___ 抜粋

ビジネスパーソンとして成功するために最も重要な4つのスキル「聴く」「読む」「書く」「話す」
4つのスキルは一見、当たり前に思えるかもしれません。しかし学生時代とビジネスの現場で求められるスキルには大きな違いがあります。
本記事では、叱られる回数を抑えたい新入社員のあなたが、最初の3ヶ月で必ず直面する具体的なビジネスシーンに焦点を当て、実践的なスキル向上方法を解説。さらに著者が経験から強く実感している「日本のビジネス文化において極めて重要な『根回し』のスキル」についても詳しく解説していきます。
新社会人としての大前提
まずは職場の人間の顔と名前を覚えること!
それからスキルを覚えるように
新入社員が学ぶべき聴くスキル
4つのスキル「聴く」「読む」「書く」「話す」を順番に教えますね。まずは「聴く」スキルから。
新入社会人にとって、「聴く」スキルは最も重要な基礎能力の一つです。学生時代と異なり、ビジネスの現場では一度の説明で正確に内容を理解し、適切に行動することが求められます。
効果的な「聴く」スキルの習得方法について、実践的に解説していきます。
基本姿勢の確立
- 相手の方に体を向け、やや前傾姿勢を保つ
- アイコンタクトを適度に取る
- 腕組みなど防御的な姿勢を避ける
ビジネスの場面で相手の話を聴く際、まず重要なのは基本的な姿勢です。相手に対して体を向け、やや前傾姿勢を保つことから始めましょう。この姿勢は「あなたの話に興味があります」というメッセージを無言で伝えることができます。
人の目を直接見るのが苦手、という人にも対処法をお伝えしておきますね。
アイコンタクトは、相手の目を見つめすぎず、目と口の間を自然に見るようにしましょう。私の経験上、直接目を見なくても眉間や鼻柱あたりを見ていても、相手に「目を見て話している」と感じさせられますよ。
特に日本の風土では、過度な視線の固定は相手に圧迫感を与える可能性があるため、適度な視線の移動を心がけましょう。
腕組みや足組みなどの閉じた姿勢は、無意識のうちに防御的な印象を与えてしまいます。できるだけ開放的な姿勢を保ち、相手が話しやすい雰囲気を作ることが大切です。

______
___ 提供データ

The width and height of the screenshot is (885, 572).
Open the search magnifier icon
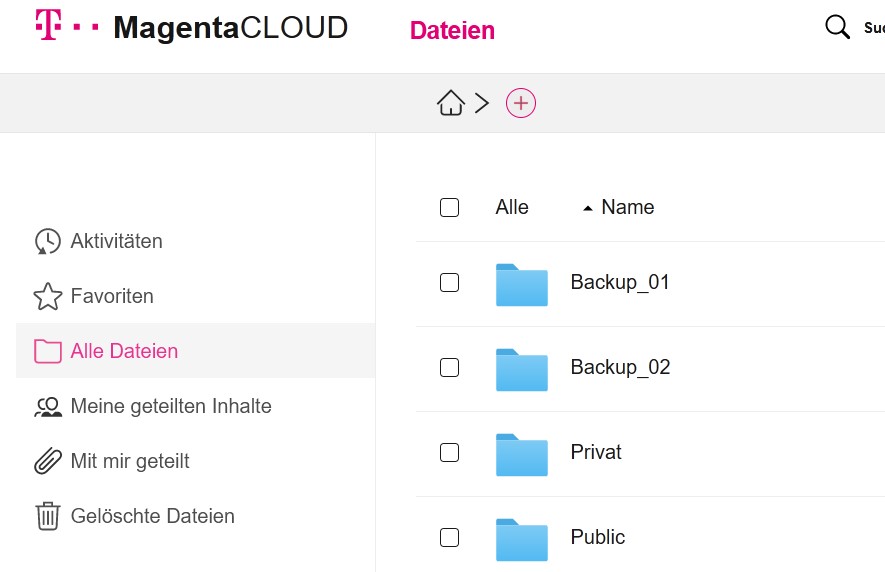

______

- _指示 1_
ビジネススキルについての文章のうち、「本記事では、叱られる回数を抑」と「無言で伝えることができます。」の間を、両端も含めて一字も変えずに書き写すこと。
- _指示 2_
ビジネススキルについての文章を、最後の文の次から書き進めること。

- _出力 1_
本記事では、叱られる回数を抑えたい新入社員のあなたが、最初の3ヶ月で必ず直面する具体的なビジネスシーンに焦点を当て、実践的なスキル向上方法を解説。さらに著者が経験から強く実感している「日本のビジネス文化において極めて重要な『根回し』のスキル」についても詳しく解説していきます。
新社会人としての大前提
まずは職場の人間の顔と名前を覚えること!
それからスキルを覚えるように
新入社員が学ぶべき聴くスキル
4つのスキル「聴く」「読む」「書く」「話す」を順番に教えますね。まずは「聴く」スキルから。
新入社会人にとって、「聴く」スキルは最も重要な基礎能力の一つです。学生時代と異なり、ビジネスの現場では一度の説明で正確に内容を理解し、適切に行動することが求められます。
効果的な「聴く」スキルの習得方法について、実践的に解説していきます。
基本姿勢の確立
- 相手の方に体を向け、やや前傾姿勢を保つ
- アイコンタクトを適度に取る
- 腕組みなど防御的な姿勢を避ける
ビジネスの場面で相手の話を聴く際、まず重要なのは基本的な姿勢です。相手に対して体を向け、やや前傾姿勢を保つことから始めましょう。この姿勢は「あなたの話に興味があります」というメッセージを無言で伝えることができます。

- _出力 2_
効果的な聴き方の実践
- 相手の話に興味を持って聴く
- 相手の非言語的な表現(しぐさや声のトーン)にも注意を払う
- 必要に応じて質問し、理解を深める
ビジネスの現場での「聴く」スキルは、単に音声情報を受け取るだけではありません。以下の三つの要素を意識することで、より効果的な聴き方が実現できます。
まず、相手の話に純粋な興味を持って聴くことです。演技でなく、相手の話から自分の業務に活かせるポイントを見つけようとする姿勢です。
例えば、先輩社員の経験談を聞く際は、「同じような状況になった時、自分ならどうするか」を考えながら聴くことで、自然と興味を持って聴くことができますよ。
次に、相手の非言語的な表現に注意を払います。声のトーンや表情、手振りなどから、言葉では表現されていない重要な情報を読み取ることができます。特に上司からの指示を受ける際は、その案件の重要度や緊急度を、声の調子や表情から判断することも重要です。
最後に、適切なタイミングでの質問です。「すみません、その部分をもう少し詳しく説明していただけますでしょうか」といった確認の質問は、誤解を防ぎ、正確な理解を深めるために不可欠です。
後日に聞き返すと「わかったフリして聞き流してたのか」といったマイナスな印象を与えかねないので、その場で聞く習慣をいち早く身につけましょう。
当たり前ですけれど「何でもかんでも噛みつかないこと」
新人時代を思い返せば「て言うか、○○ですよね」とよく切り返していました。先輩に「口答えしてんのか?」と言われたこともあります。新人なのに経験者面して返答しないことですね。
余計なことに茶々を入れずに、まずは聴くに徹するスキルを重点的に身につけましょう。自然と空気を読むスキルも身に着きますよ。
相手の立場に立った理解
ビジネスの場面では、相手の立場や状況を理解することが極めて重要です。
例えば、クライアントからの要望を聞く際は、なぜその要望が出てきたのか、背景にある課題は何かを考えながら聴くことで、より適切な提案や対応が可能になります。
上司からの指示を受ける際も同様です。
単に作業内容を理解するだけでなく、下された指示がプロジェクト全体のどの部分に位置づけられるのか、どのような意図があるのかを理解することで、より質の高い成果を出すことができます。
新入社員が学ぶ読むスキル
新入社会人にとって、「読む」スキルは日々の業務を円滑に進めるための要となります。学生時代は時間をかけて読み込むことができましたが、ビジネスの現場では限られた時間で正確に情報を把握し、すぐに行動に移すことが求められます。
ビジネスパーソンに必要な「読む」スキルの向上方法について、実践的に解説していきます。
基本的な読解力の強化
優先順位の判断
- 受信メールの緊急度判断(件名と冒頭部分での瞬時の判断)
- 社内文書の決裁ルート確認(押印箇所、決裁順序の確認)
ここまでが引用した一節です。